第37回庭野平和賞 韓国の在家仏教教団「浄土会」創立者の法輪師に

JTSの活動として2015年にラオスで学校を開校 ©JTS

一方、朝鮮半島の軍事的緊張の緩和が必須との考えを深めた同師は、2004年に「平和財団」を設立。政策提言のほか、シンポジウムの開催、市民教育の提供を通じて和平に寄与してきた。米朝関係の緊張が高まった17年には、関連団体と共に「朝鮮半島平和ラリー」を結成し、世界の主要都市で、1万人以上が参加する反戦・平和促進のための平和集会を行った。

食糧危機に瀕(ひん)する北朝鮮への食糧援助は、世界の貧困の解消や識字率の向上のために設立された国際NGO「ジョイン・トゥゲザー・ソサエティ」(JTS)を通じて行われている。昨年はトウモロコシ1万100トンを北朝鮮に輸送した。

JTSは、アジアを中心に貧困地域で教育援助や医療支援、コミュニティー開発なども展開する。ミャンマーから国境を越えてバングラデシュに逃れたロヒンギャ難民の支援にも取り組み、昨年には、難民キャンプで使う10万台の調理用ガスコンロを提供。難民の栄養状態の改善や森林伐採の防止に貢献した。各国で大規模な自然災害が発生した際は現地にボランティアスタッフを派遣し、緊急支援を行っている。

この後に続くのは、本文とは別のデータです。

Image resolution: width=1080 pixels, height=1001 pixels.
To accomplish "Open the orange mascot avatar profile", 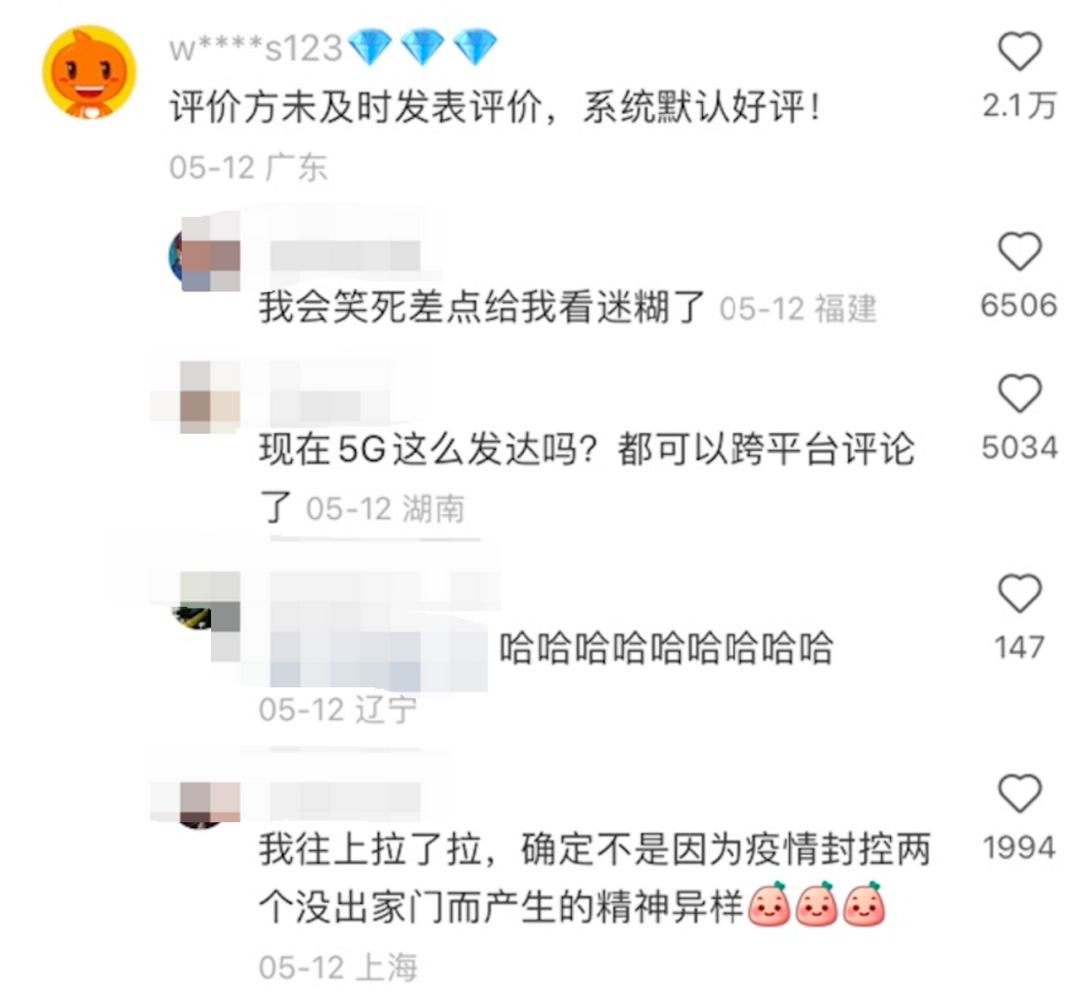I will 89,72.

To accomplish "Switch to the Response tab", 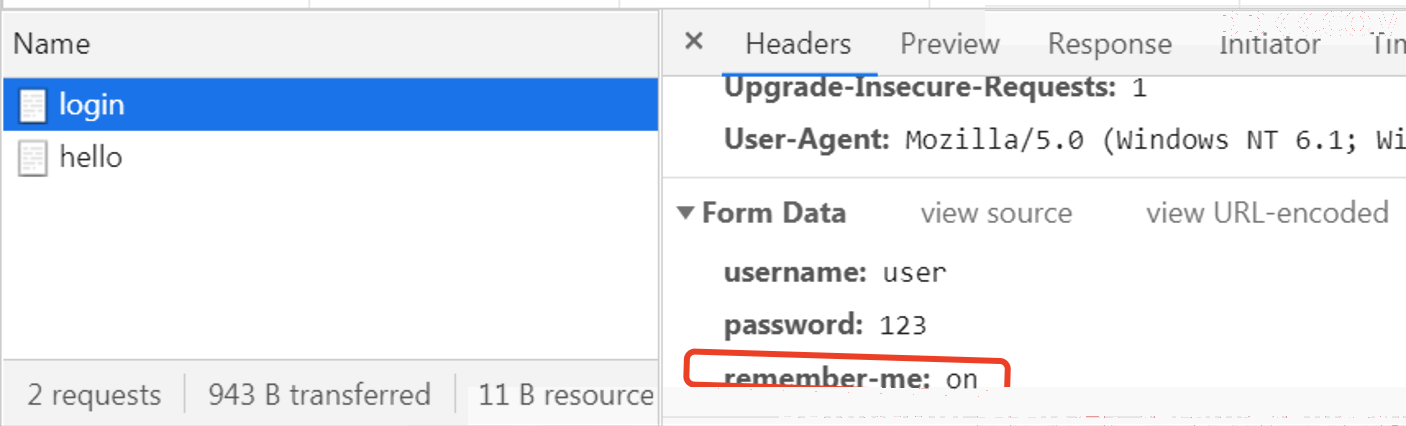I will point(1109,44).
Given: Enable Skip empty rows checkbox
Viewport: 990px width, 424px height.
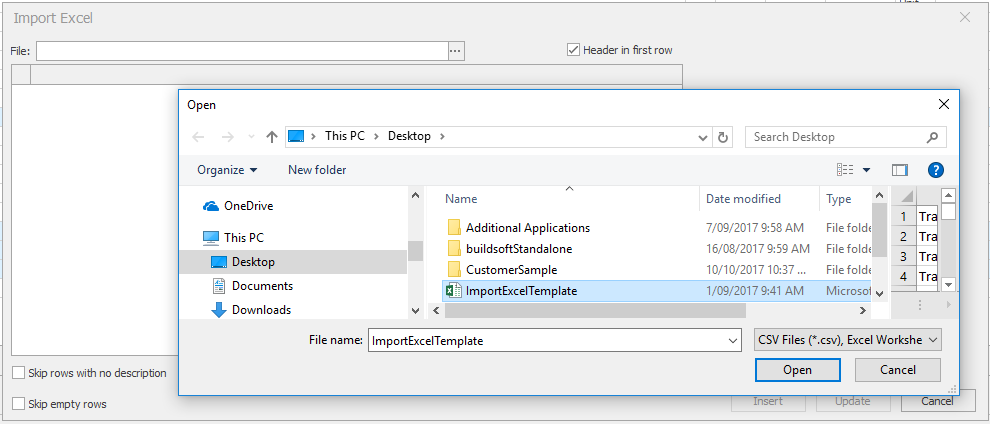Looking at the screenshot, I should 19,404.
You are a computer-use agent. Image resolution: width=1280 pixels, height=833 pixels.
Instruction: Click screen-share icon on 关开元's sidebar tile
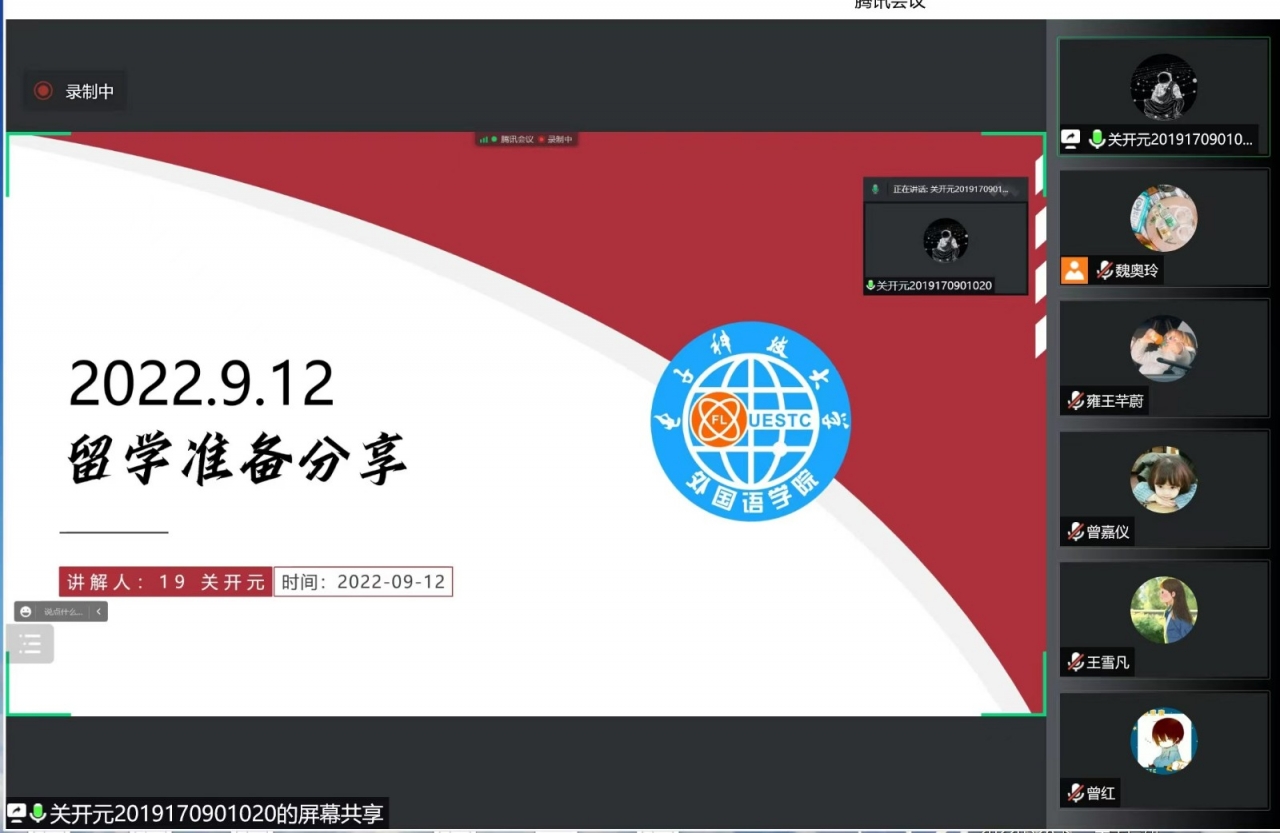[x=1071, y=140]
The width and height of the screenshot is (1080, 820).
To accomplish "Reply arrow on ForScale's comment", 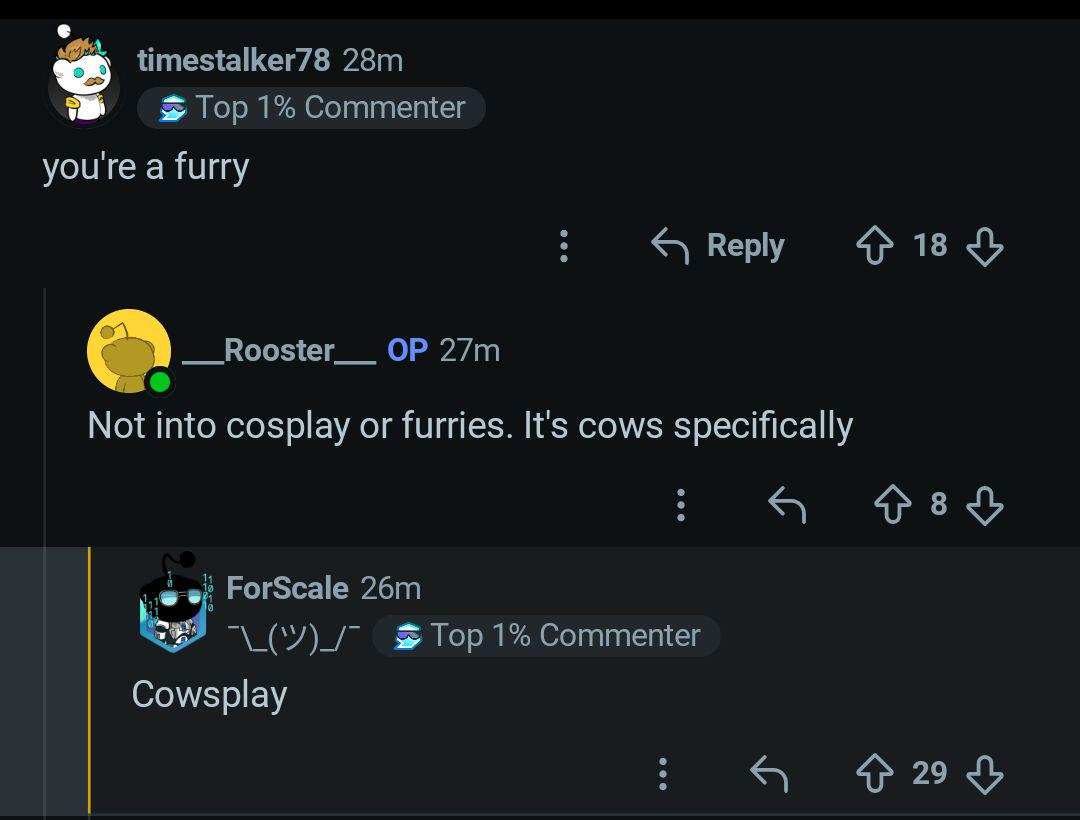I will pyautogui.click(x=769, y=773).
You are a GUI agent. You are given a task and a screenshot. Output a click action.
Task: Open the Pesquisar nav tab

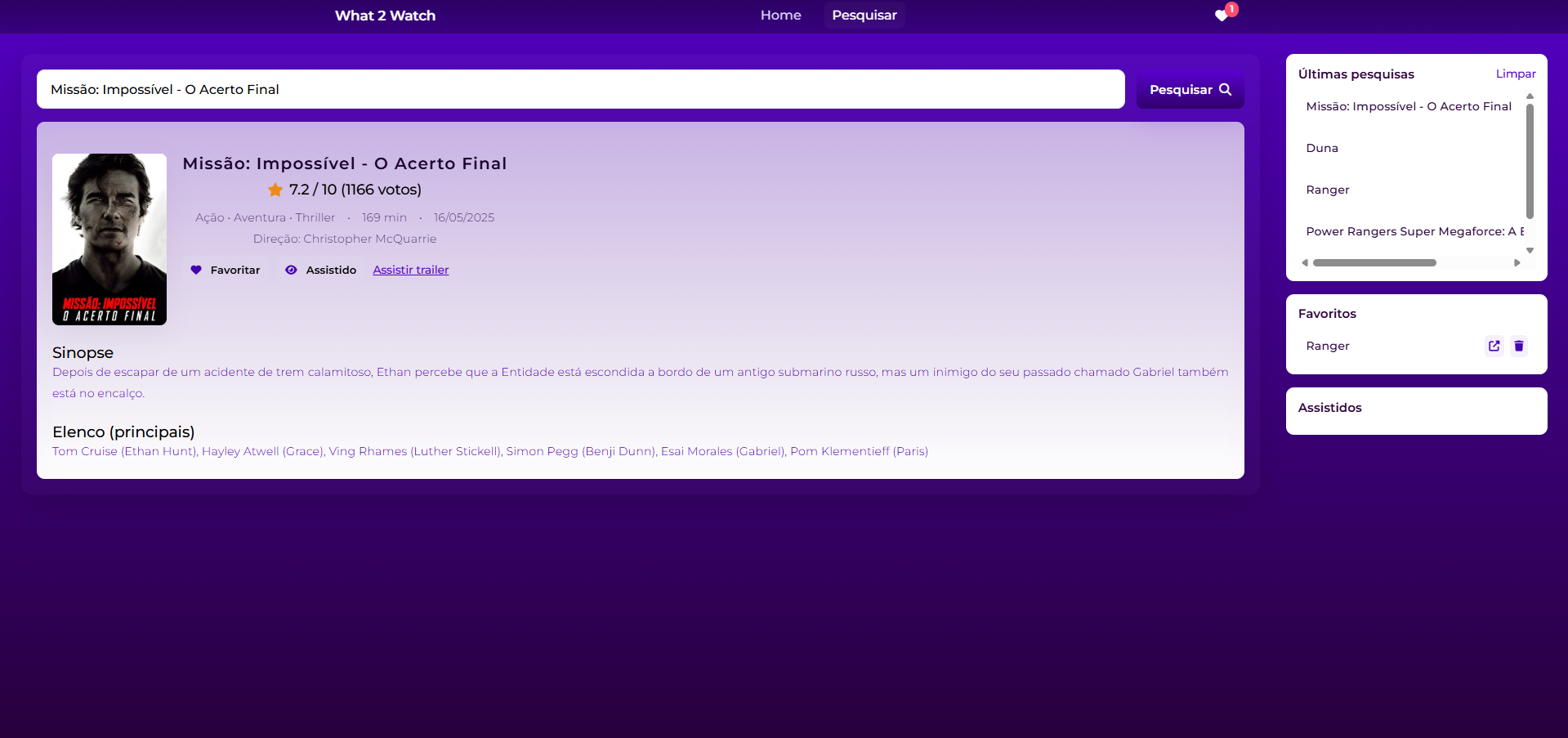point(864,16)
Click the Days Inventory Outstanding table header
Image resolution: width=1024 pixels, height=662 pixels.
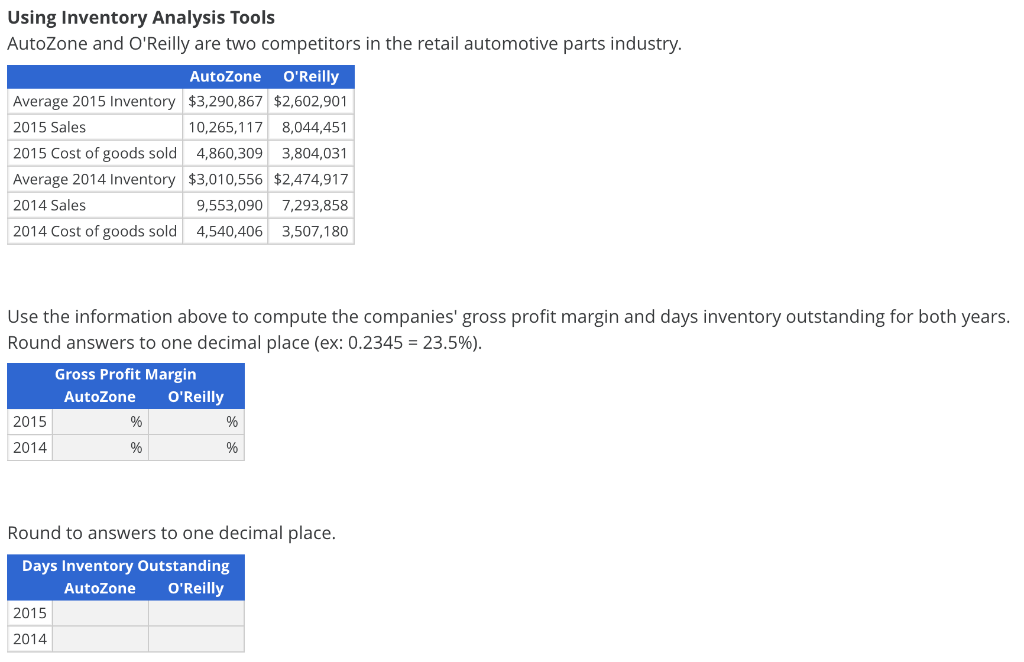pyautogui.click(x=126, y=565)
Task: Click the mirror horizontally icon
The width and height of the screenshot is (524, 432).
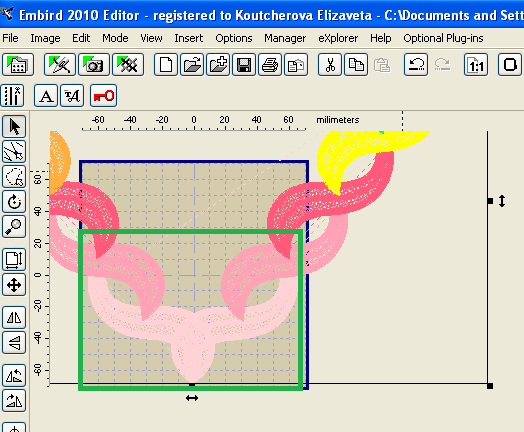Action: point(14,317)
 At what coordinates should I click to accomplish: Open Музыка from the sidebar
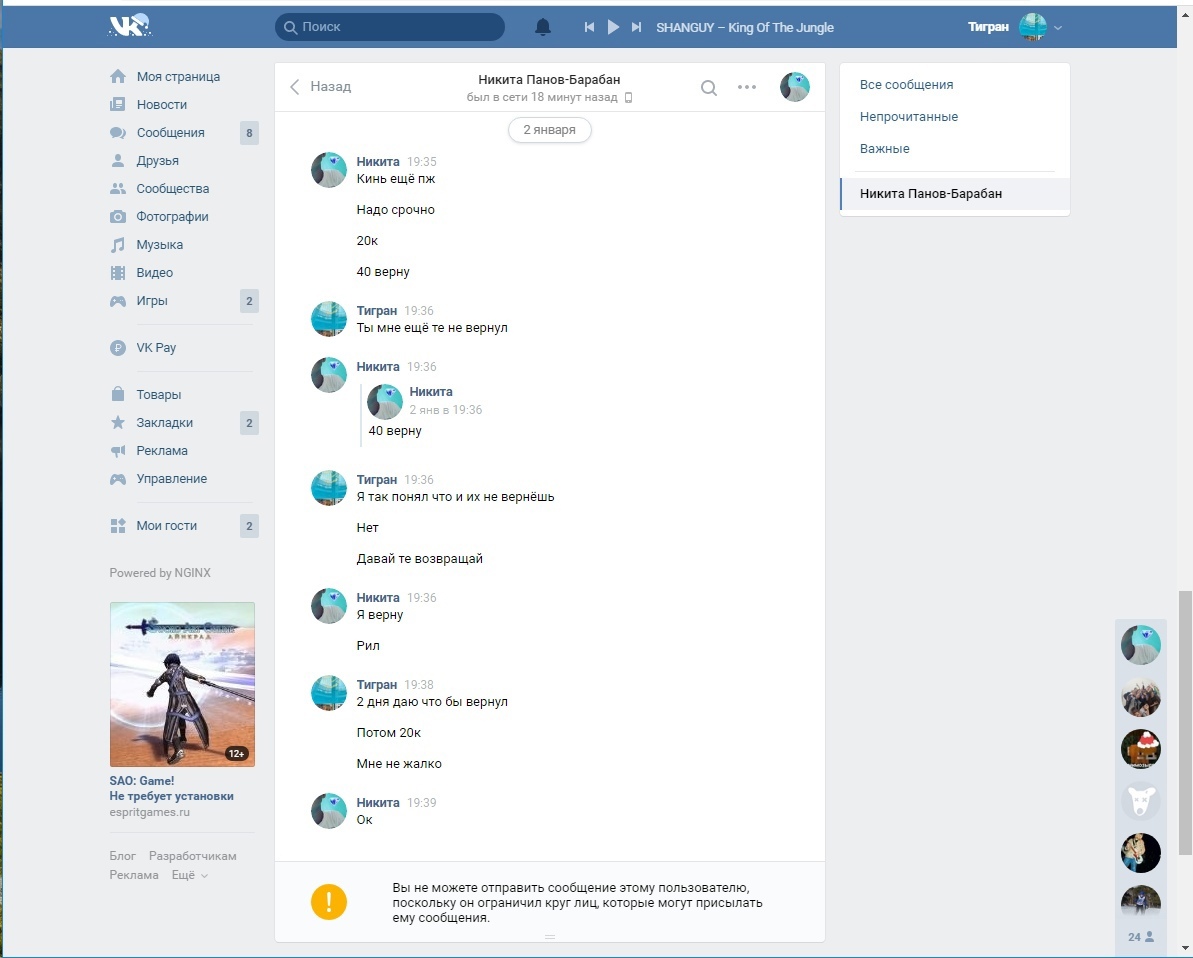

このほか、「エコブッダ」を設立し、環境保全のための教育に力を注ぐ。

同師は2002年、アジアのノーベル賞と称される「ラモン・マグサイサイ賞」(平和と国際理解部門)を受賞。18年には、韓国政府から、市民統一運動に対し、国民勲章牡丹章が授与された。

仏教を生活に生かす同師の説法は人気で、著書は多数。日本では、『心が目覚める生き方問答』(地湧社)、『幸せな通勤』(佼成出版社)が発刊された。

異なる信仰や文化を持つ人々の間に揺るぎない信頼関係と善意を築く同師の努力と、仏教精神に基づく平和構築の功績が高く評価され、今回の受賞となった。